The broader Australian mining software ecosystem is among the most advanced worldwide, employing thousands of software developers. Companies in the sector have been repeatedly targeted over the past 20 years by offshore acquirers, including leading international tech companies, private equity groups and multi-national mining equipment manufacturers.
“Our view would be that Australia produces or is responsible in some way for probably 50% of the innovation that goes on in the global mining technology space,” the head of investment at a large private equity group told InvestMETS this week.
Rio Tinto, which earned nearly US$38 billion last year from iron ore, copper, aluminium and other minerals, is “also a technology company”, according to chief information officer, Dan Evans.
“Developing in-house product software development capability will be core to accelerating our digital transformation,” he said.
“We are a mining and metals company, but if you look at our autonomous trucks and drills, remote operations centres, advanced process automation, machine learning and artificial intelligence, there’s no doubt that we are also a technology company.

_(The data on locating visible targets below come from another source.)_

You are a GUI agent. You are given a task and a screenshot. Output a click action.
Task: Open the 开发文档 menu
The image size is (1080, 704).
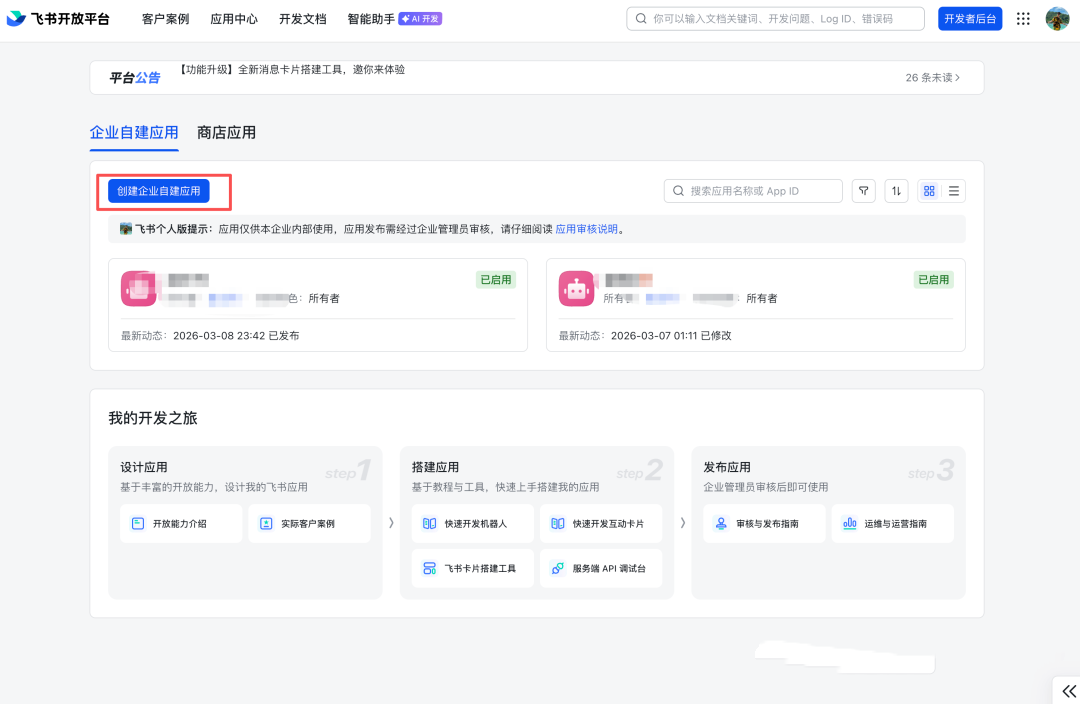[302, 19]
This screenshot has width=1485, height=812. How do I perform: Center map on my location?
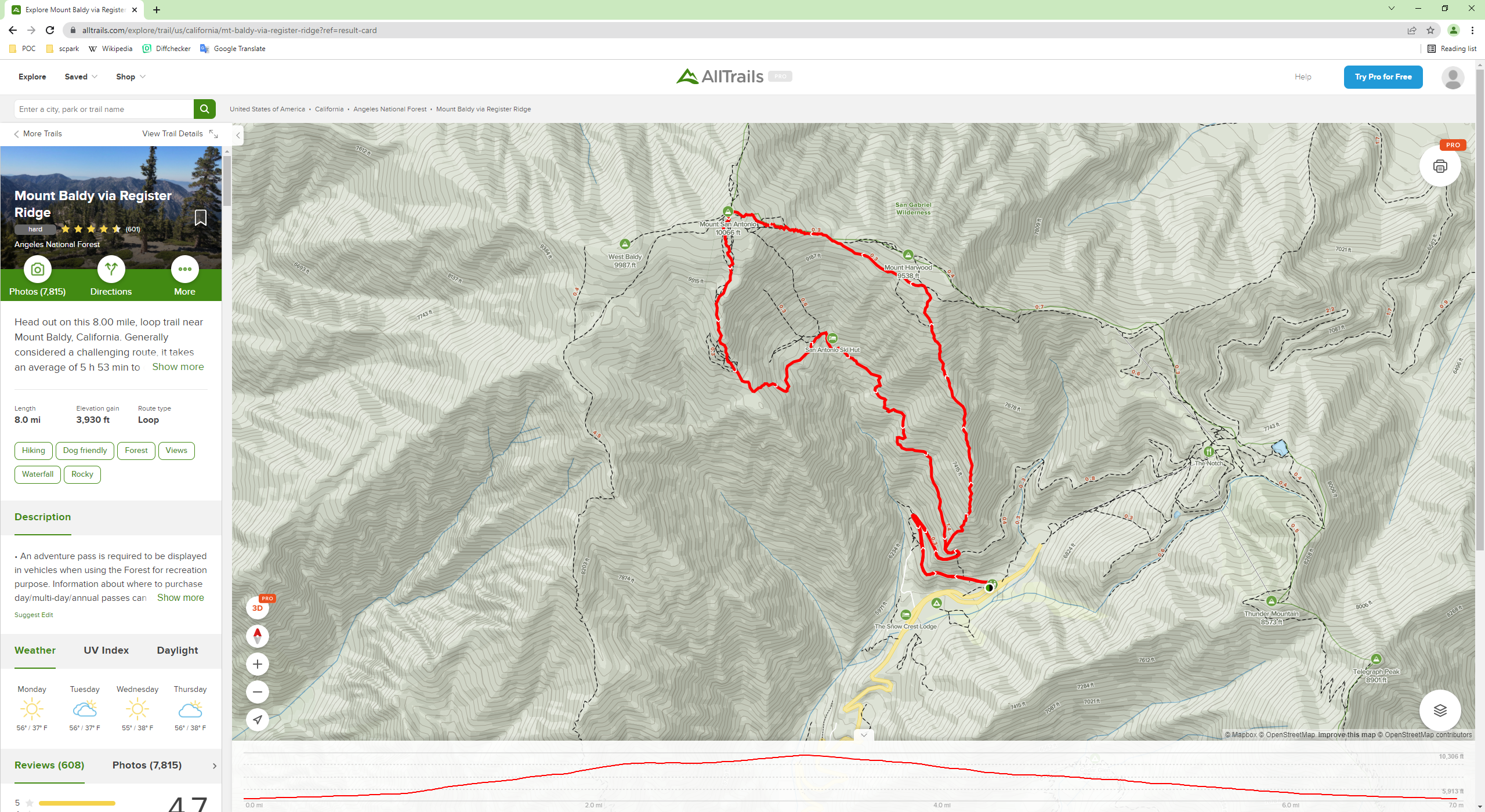[x=258, y=720]
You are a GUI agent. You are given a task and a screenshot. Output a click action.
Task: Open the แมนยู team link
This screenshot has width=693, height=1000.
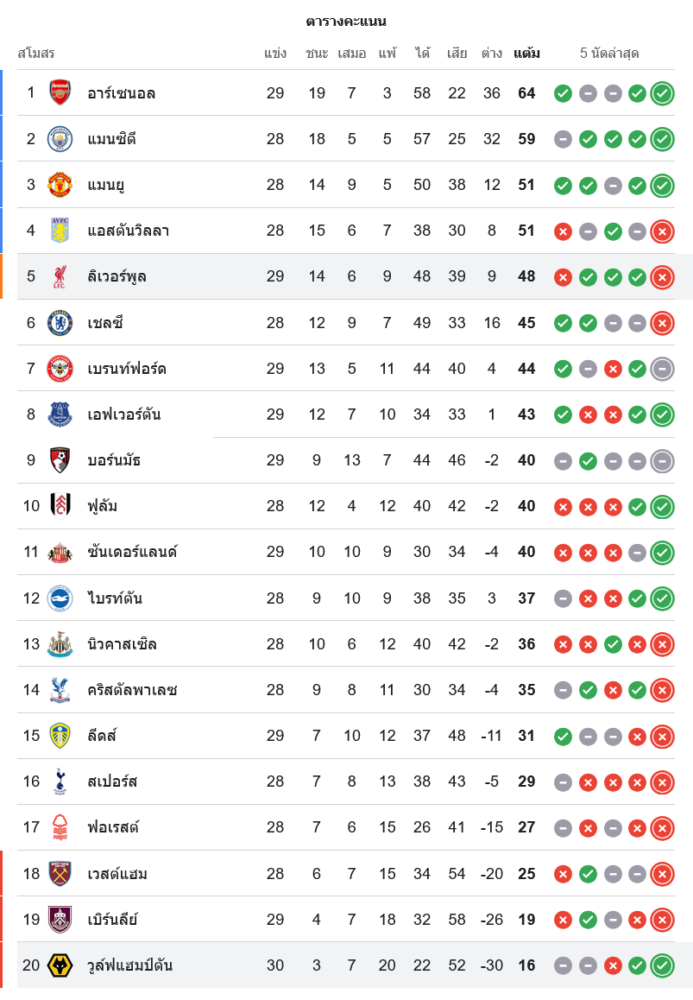[x=105, y=185]
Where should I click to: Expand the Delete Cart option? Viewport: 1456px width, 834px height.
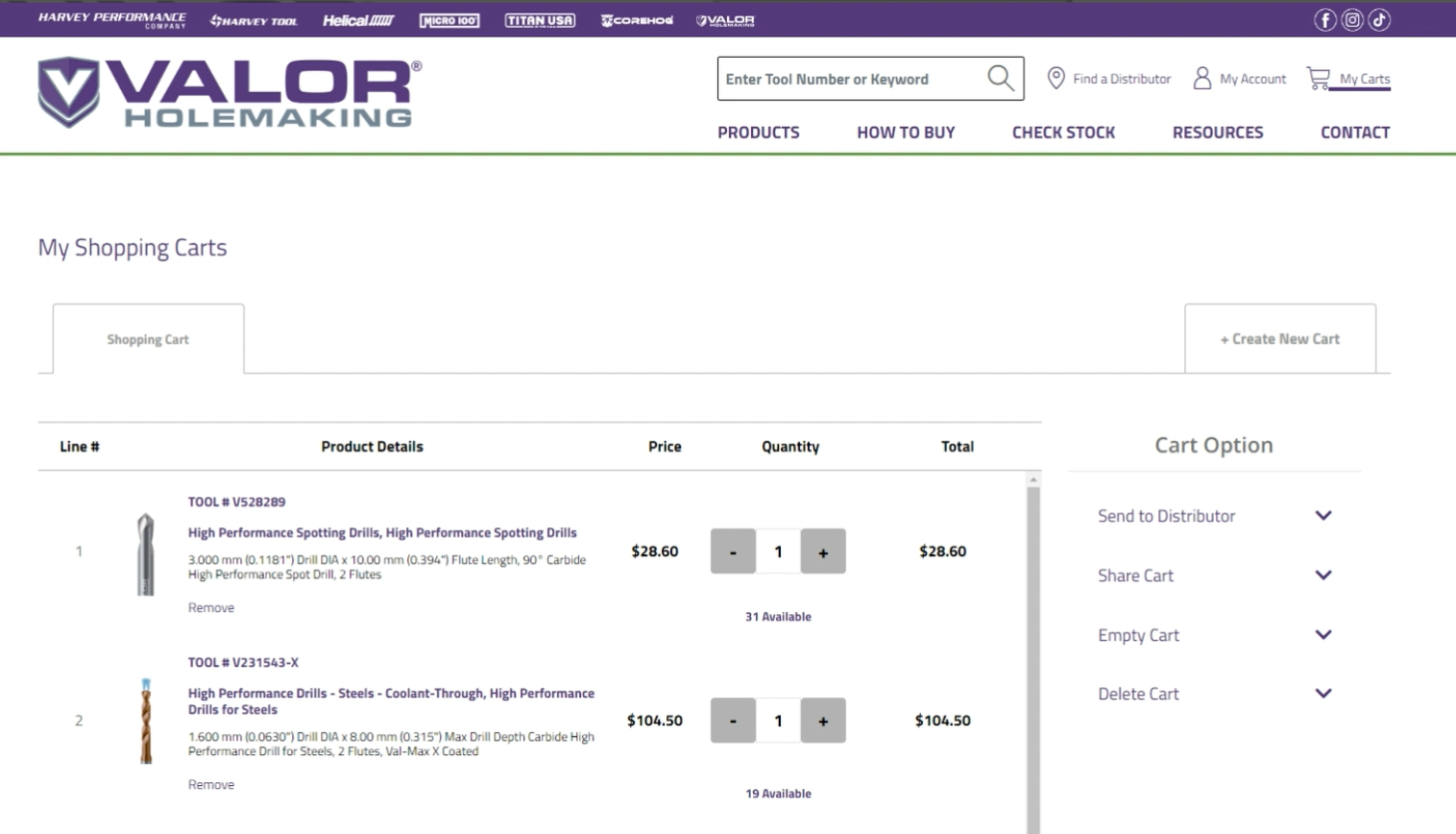[1323, 694]
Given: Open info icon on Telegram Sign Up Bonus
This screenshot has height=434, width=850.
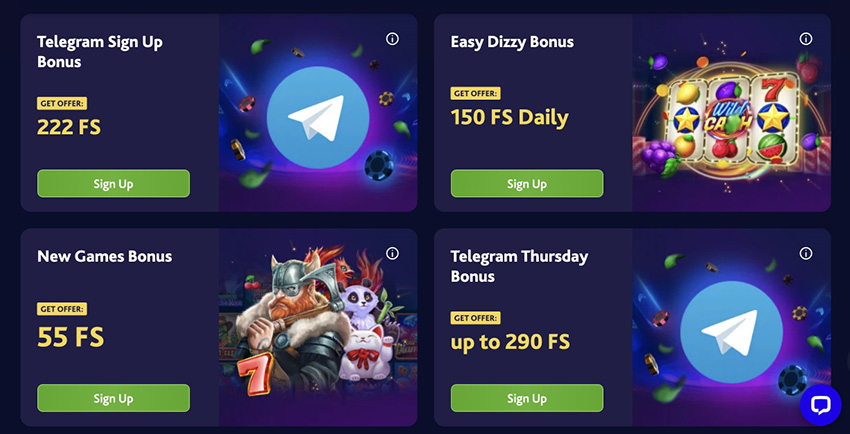Looking at the screenshot, I should [392, 39].
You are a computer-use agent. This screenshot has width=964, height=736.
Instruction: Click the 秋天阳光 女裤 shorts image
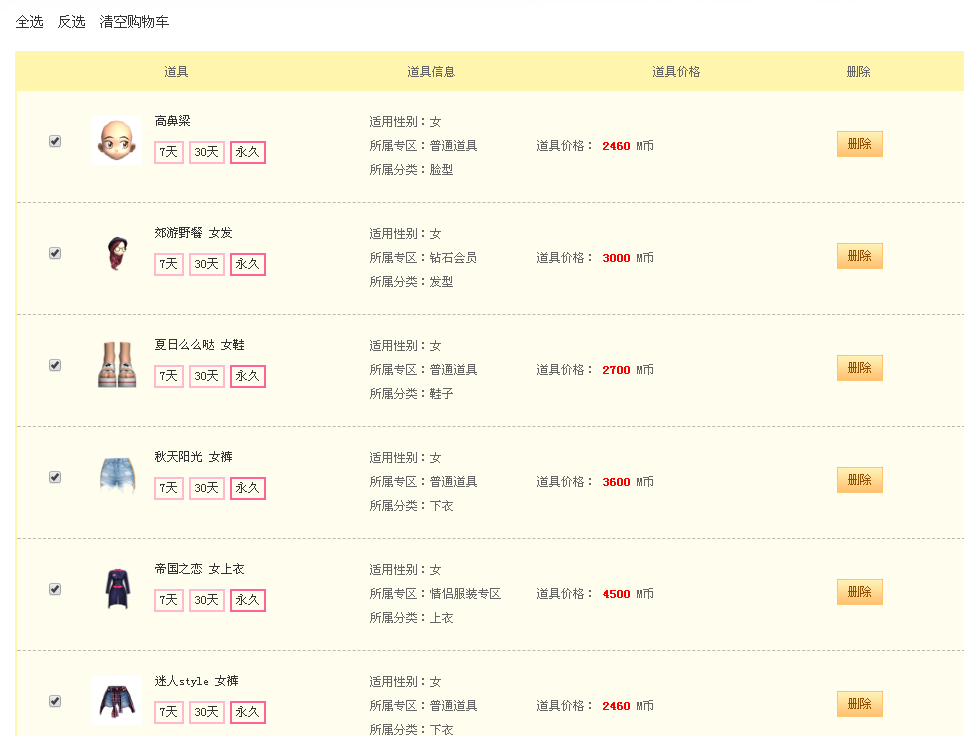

“With the rapid evolution of digital technology and incredible volume of data generated every minute across our global operations and offices, we want to improve how we integrate data and technology across the value chain to enable rapid insights and decision-making to improve safety, productivity and value.”
Endava, a British public-listed software company established in 2000, listed 38 of its 11,853 employees in the APAC region at the end of June this year.
“We have a wealth of experience in this [mining] space,” Endava’s managing director, Australia, Steve Harding, said in a joint statement by the two companies.
“By investing in longer-term partnerships, we are able to support organisations like Rio Tinto to deliver digital improvements and become the leaders in cutting-edge technology for the mining industry.”